Image source: http://starchild.gsfc.nasa.gov/docs/StarChild/teachers/moonglow2.html
Except for lunar eclipses, the Sun always illuminates about half of the Moon, but that illuminated half typically is not the same half we see from the Earth. Today is one day before the Moon will be half full (waning), which is position 7 in the above diagram. We only see half of the Moon being lit in that position because the other half of the Moon we see is shadowed by the Moon itself.

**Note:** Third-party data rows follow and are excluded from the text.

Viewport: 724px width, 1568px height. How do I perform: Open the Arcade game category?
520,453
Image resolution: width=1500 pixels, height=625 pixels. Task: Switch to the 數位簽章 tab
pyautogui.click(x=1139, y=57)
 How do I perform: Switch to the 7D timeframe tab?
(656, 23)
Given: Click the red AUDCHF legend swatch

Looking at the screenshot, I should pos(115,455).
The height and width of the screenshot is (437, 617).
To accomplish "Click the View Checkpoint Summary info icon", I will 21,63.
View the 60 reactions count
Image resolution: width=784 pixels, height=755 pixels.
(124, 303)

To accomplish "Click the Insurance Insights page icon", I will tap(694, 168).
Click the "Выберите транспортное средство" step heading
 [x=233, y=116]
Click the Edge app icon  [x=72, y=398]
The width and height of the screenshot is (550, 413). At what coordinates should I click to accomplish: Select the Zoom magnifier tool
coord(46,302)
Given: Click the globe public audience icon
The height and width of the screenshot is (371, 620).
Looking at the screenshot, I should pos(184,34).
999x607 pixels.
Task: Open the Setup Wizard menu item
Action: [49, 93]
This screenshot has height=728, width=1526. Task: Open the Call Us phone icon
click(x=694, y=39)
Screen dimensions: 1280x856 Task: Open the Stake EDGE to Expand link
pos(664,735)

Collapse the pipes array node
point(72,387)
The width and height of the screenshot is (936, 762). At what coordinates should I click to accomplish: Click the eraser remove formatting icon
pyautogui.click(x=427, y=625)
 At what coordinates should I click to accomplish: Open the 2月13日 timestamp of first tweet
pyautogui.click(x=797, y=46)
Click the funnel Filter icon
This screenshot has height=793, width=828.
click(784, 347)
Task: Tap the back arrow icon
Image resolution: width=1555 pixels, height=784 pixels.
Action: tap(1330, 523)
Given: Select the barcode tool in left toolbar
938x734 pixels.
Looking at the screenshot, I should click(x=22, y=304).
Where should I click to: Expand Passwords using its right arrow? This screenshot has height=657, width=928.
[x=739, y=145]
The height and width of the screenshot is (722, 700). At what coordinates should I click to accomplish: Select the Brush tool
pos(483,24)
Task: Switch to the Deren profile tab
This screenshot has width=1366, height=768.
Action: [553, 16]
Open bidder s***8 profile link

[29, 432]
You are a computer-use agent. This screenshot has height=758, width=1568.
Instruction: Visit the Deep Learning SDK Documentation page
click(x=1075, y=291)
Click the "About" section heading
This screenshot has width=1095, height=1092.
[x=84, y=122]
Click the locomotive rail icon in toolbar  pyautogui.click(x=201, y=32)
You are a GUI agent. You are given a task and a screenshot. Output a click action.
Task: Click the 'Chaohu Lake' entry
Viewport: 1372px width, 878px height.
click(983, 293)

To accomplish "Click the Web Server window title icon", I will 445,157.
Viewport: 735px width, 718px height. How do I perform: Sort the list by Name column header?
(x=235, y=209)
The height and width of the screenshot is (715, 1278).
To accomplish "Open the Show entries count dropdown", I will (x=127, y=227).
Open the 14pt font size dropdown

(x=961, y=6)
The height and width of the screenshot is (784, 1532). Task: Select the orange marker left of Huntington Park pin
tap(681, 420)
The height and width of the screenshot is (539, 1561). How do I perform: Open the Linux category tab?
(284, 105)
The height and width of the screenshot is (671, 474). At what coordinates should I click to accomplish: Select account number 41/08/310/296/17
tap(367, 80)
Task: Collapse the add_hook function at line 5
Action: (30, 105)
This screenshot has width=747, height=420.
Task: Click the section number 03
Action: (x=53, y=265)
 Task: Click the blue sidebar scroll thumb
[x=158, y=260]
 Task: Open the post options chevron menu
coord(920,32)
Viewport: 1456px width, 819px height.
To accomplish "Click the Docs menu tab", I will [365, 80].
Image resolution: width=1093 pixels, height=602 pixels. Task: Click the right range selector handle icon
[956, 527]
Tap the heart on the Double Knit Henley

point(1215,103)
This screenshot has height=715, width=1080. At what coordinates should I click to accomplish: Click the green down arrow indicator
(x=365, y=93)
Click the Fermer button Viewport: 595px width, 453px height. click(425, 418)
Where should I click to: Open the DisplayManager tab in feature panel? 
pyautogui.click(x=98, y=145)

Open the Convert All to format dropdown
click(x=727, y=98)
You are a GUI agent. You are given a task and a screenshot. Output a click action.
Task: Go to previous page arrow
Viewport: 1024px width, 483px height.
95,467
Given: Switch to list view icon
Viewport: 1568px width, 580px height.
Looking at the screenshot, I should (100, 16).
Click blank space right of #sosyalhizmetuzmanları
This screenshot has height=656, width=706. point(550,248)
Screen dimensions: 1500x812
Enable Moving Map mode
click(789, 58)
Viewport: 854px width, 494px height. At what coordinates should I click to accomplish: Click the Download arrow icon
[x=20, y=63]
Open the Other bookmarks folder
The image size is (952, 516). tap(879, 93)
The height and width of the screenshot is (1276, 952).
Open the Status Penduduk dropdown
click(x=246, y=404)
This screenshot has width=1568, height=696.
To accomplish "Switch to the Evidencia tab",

Lunar eclipses occur when the Moon's orbit takes the Moon into the Earth's shadow. From the diagram, it should be obvious that this can only happen when the Moon would otherwise be full. We do not see an eclipse every month as the above diagram would suggest. This is because the Moon's orbit about the Earth is tilted with respect to the Earth's orbit about the Sun. Instead, total lunar eclipses occur only about once per year.
The last full moon was on August 18. At full moon, the moon rises at pretty much the same time as the sun sets, so you won't see both in the sky at the same time. As you say the moon was about half lit, which tells you that, relative to the Earth, the sun and moon are at right angles to each other (actually that won't be until tomorrow, Aug 24).